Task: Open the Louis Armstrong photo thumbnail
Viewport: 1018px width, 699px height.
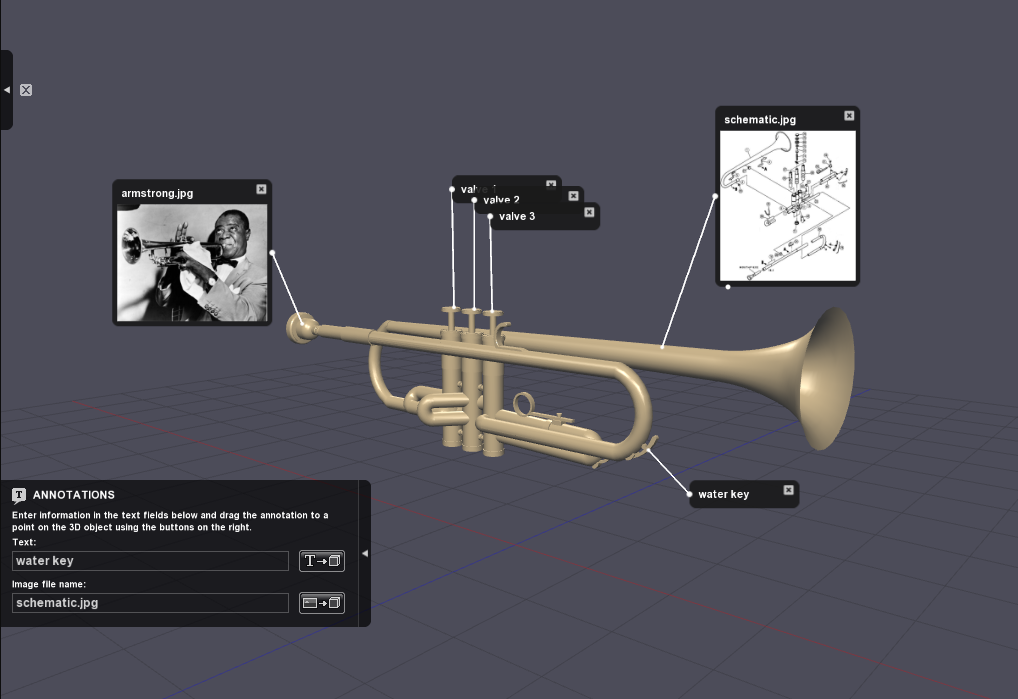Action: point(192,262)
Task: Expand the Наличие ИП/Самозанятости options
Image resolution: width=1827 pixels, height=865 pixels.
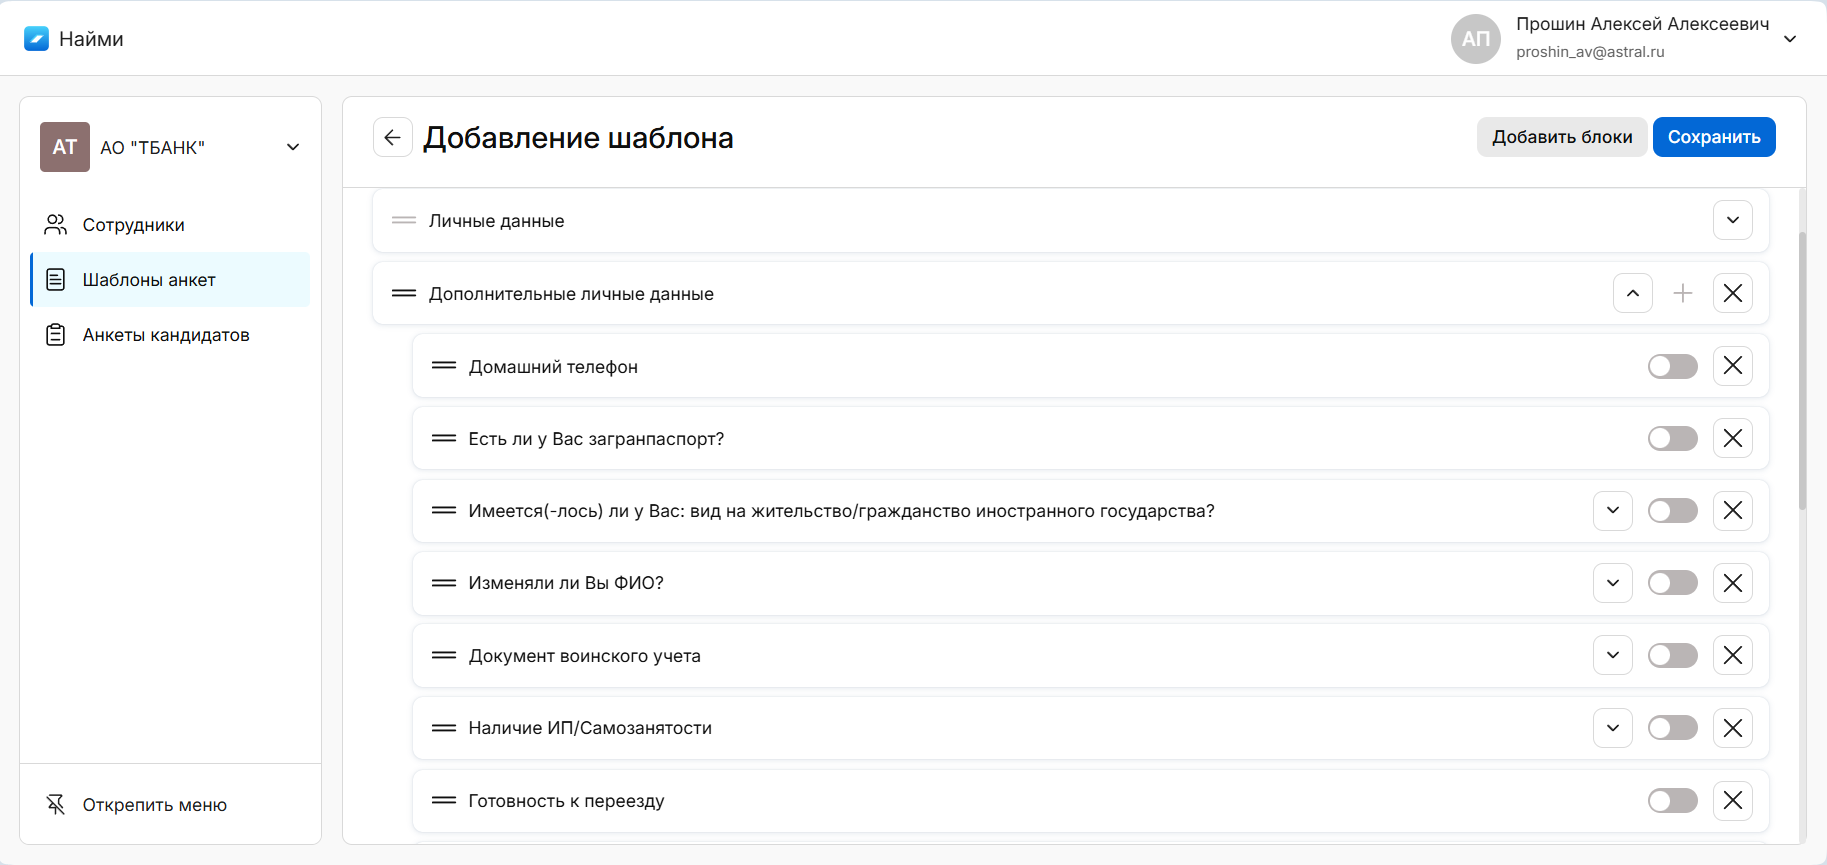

○ ○ ○ ○

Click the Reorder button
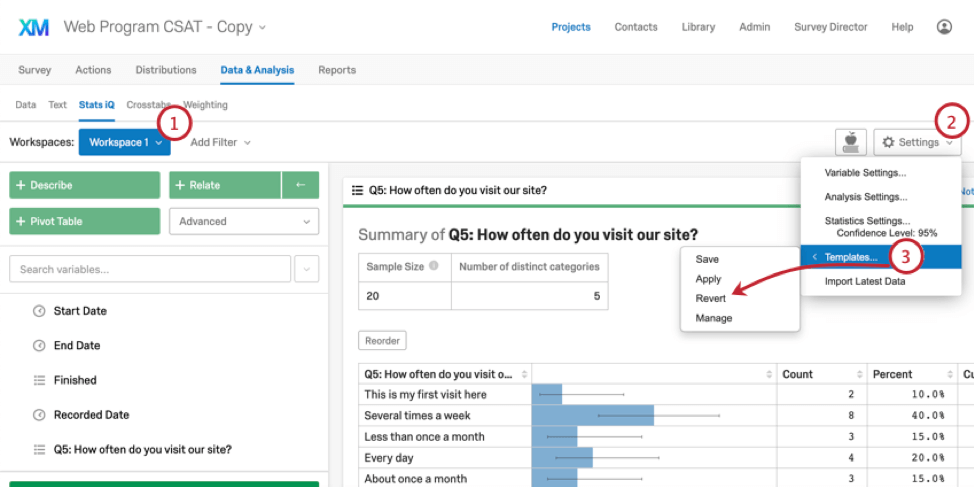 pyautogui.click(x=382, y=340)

○ ○ ○ ○

▶ Action item: Go over the listing above and return each line with "Task".

▶ Output below:
Task: Open the Louis Armstrong photo thumbnail
Task: Expand the Наличие ИП/Самозанятости options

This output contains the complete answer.